Unsung 1921: OmaleyB’s Tribute to a Massacre
by Anna Attie
OmaleyB’s debut album, Unsung 1921, takes us back in time on an airplane. “Ladies and gentlemen, the captain has turned on the fasten seat belt sign,” says a placid announcer voice at the start of the opening track. Listeners are welcomed aboard and instructed to buckle up.
The album is a tribute to the 1921 Tulsa Race Massacre, in which a white mob attacked Black residents and their businesses in Tulsa’s prosperous Greenwood District, then known as Black Wall Street. It is an album about tragedy and resilience that is at once chilling and uplifting.
“And then I became so passionate,” says OmaleyB. “I was angry, I was frustrated. I didn't believe it was true. Because I lived my whole life in Tulsa, and I never heard it.”
He started to watch everything he could about the Tulsa Race Massacre and Black Wall Street. “I started to take notes,” he says, “and I started to piece together songs.”

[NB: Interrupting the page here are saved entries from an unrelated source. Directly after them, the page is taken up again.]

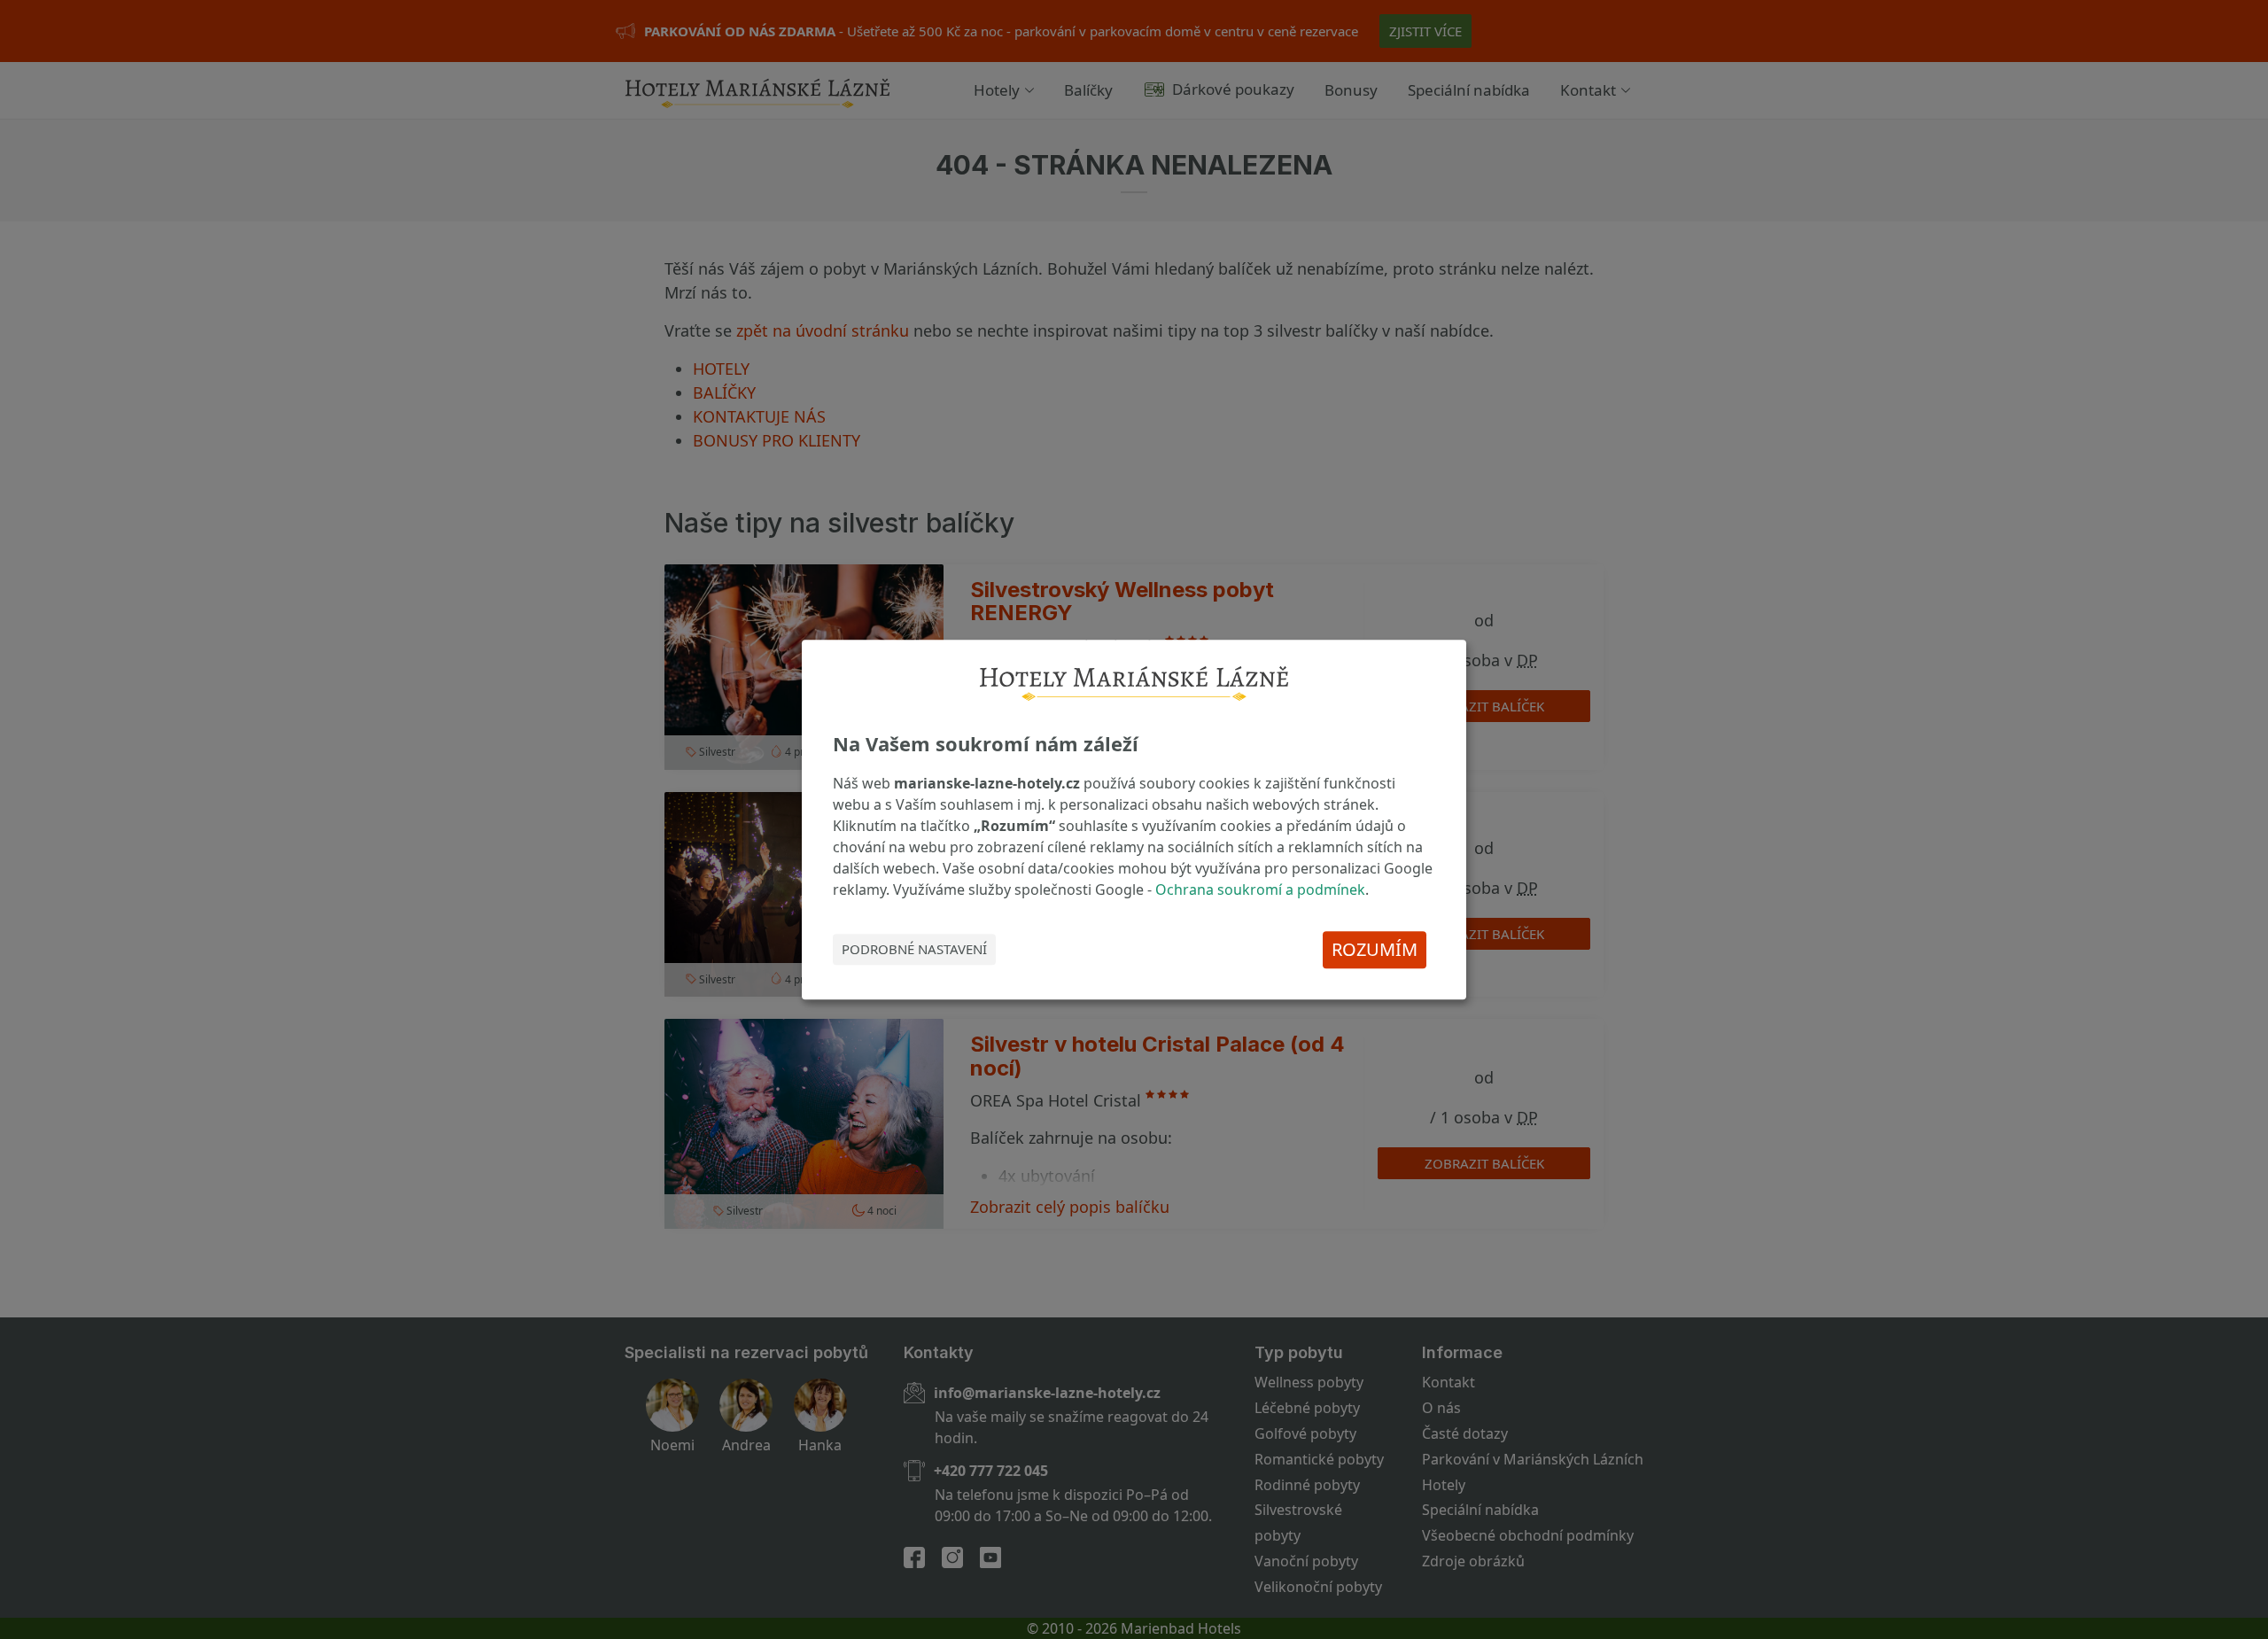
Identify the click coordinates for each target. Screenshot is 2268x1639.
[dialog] (1134, 819)
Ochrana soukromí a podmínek (1260, 889)
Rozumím (1375, 949)
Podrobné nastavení (914, 950)
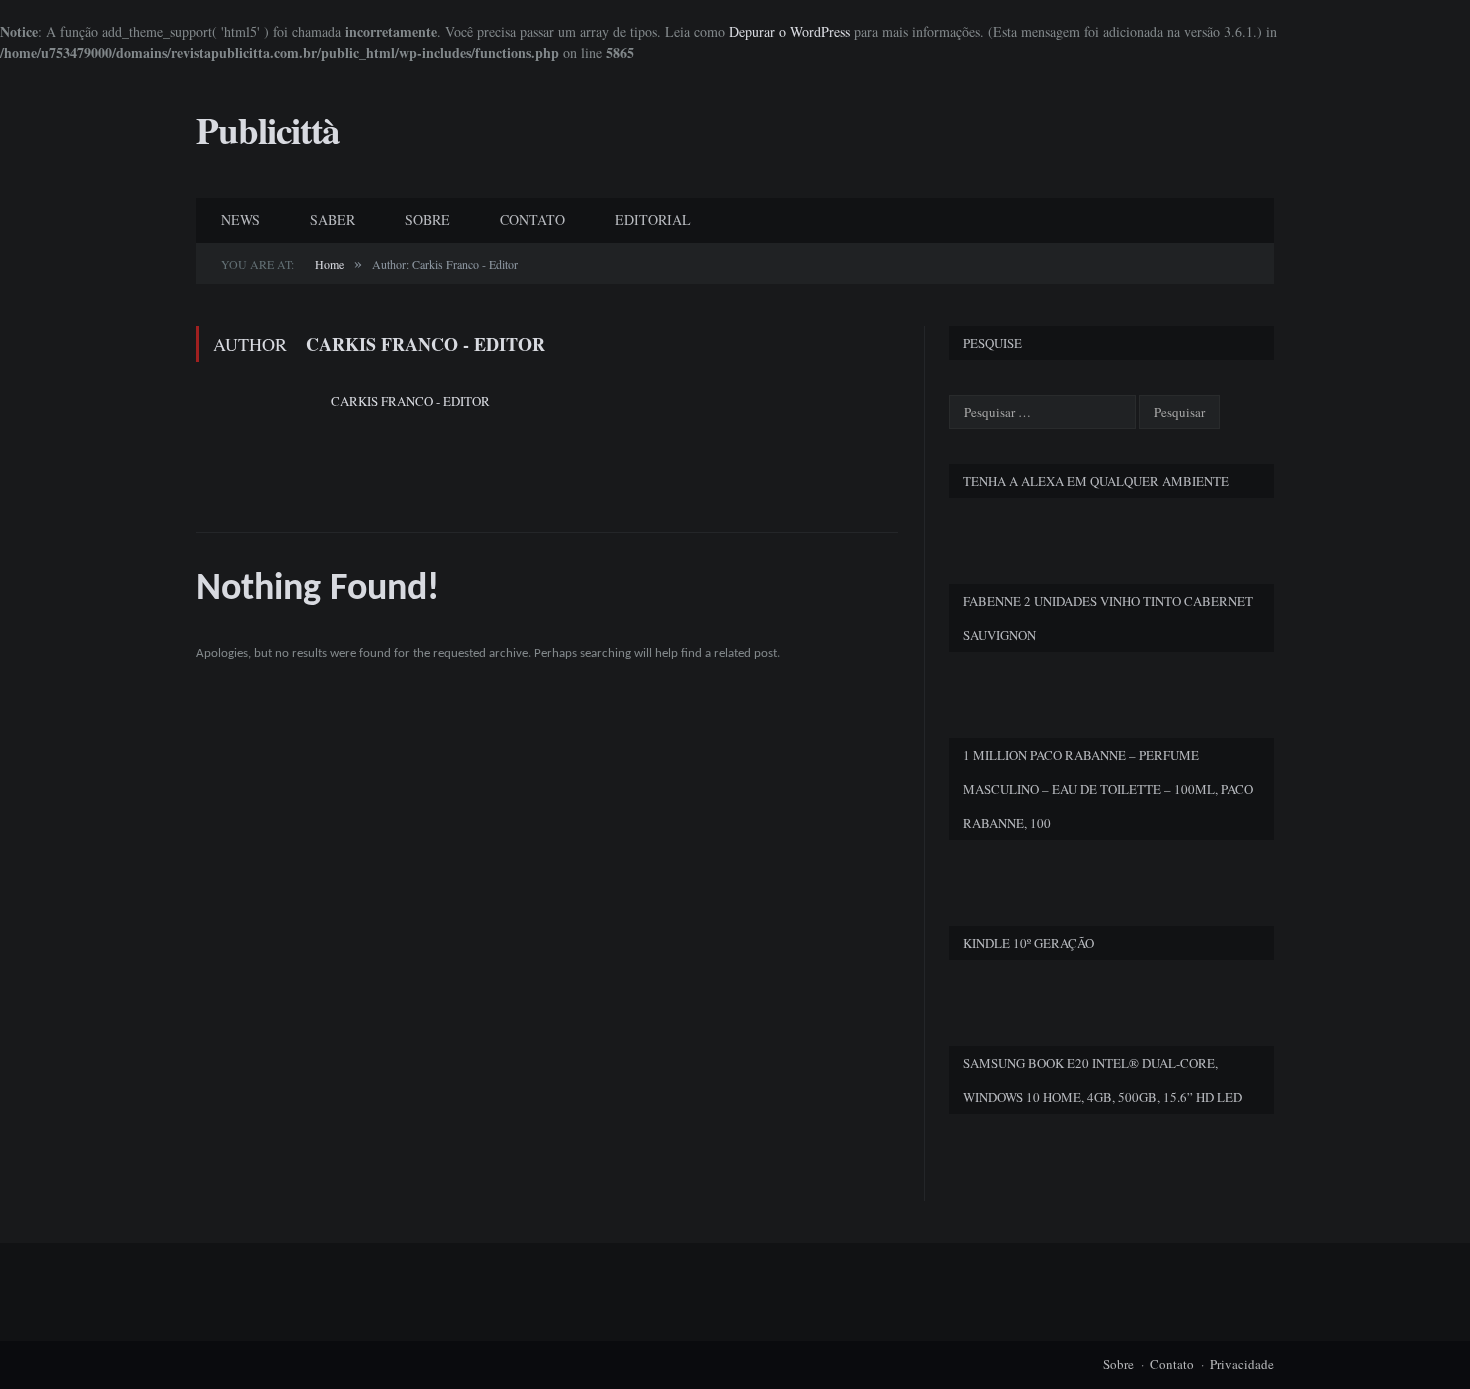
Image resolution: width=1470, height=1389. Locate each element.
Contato (1172, 1364)
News (240, 219)
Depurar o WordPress (789, 31)
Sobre (1118, 1364)
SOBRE (427, 219)
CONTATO (532, 219)
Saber (332, 219)
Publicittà (268, 130)
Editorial (653, 219)
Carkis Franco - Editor (410, 401)
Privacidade (1242, 1364)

Inspired by the video about the couple, OmaleyB wrote one of the album’s most moving songs, “We Died In Love: Church.” It opens with the voice of OmaleyB’s late father, a preacher, offering a lesson about compassion. Toward the end of this gospel-inspired love song, we hear muted gunshots and screams, and the music fades into spoken-word poetry by Tulsa poets Jerica Wortham and Sterling Matthews. Wortham and Matthews are two of many Tulsa artists featured on the album.
Unsung 1921 ends with a promise: “I’ll sing for the ones that were gone too long… ‘Cause if they never talk about you, I’ll sing for you.”
OmaleyB says that with the arrival of the centennial anniversary of the Tulsa Race Massacre, this long-forgotten tragedy is finally getting attention. But he acknowledges that talking about the massacre is only a start.
“It’s not enough. Everyone wants to talk about it, like it’s a trend,” he says. “But I’m a lover of action. So if a wrong was done, how can we implement a system, or some way for them to get back what they lost in the form of reparations?”
OmaleyB hopes his album can be an entry point into envisioning repair for Tulsa’s Black community. “I hope [listeners] go to research what happened,” he says. “I want it to be a healing project.”